Raw data:
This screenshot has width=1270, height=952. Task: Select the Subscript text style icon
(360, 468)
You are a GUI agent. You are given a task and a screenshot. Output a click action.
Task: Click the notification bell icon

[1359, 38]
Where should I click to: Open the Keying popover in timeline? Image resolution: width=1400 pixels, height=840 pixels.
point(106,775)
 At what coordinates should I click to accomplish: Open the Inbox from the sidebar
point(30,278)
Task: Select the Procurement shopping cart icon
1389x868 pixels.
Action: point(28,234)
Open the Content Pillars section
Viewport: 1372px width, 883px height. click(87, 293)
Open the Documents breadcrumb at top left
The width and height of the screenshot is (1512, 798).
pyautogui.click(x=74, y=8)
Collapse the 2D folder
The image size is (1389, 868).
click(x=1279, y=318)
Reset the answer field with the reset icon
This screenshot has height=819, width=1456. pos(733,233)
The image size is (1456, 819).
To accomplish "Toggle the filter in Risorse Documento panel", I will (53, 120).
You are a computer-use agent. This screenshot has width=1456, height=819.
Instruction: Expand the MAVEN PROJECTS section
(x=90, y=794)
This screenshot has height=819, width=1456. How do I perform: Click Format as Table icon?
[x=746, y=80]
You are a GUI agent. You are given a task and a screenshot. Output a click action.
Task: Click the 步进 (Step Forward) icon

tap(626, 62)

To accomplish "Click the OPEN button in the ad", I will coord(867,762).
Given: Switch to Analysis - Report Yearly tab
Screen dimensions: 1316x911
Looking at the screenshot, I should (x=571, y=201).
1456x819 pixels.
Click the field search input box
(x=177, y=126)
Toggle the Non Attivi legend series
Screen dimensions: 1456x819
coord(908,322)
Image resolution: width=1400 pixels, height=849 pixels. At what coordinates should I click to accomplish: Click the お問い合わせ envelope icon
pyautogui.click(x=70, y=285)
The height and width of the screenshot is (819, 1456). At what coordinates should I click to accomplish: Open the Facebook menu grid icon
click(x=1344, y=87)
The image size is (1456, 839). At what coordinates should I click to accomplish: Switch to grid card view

Requirement: Select all lines in the listing that include the word "Toggle".

Expected answer:
To accomplish "Toggle the filter in Risorse Documento panel", I will (53, 120).
Toggle the Non Attivi legend series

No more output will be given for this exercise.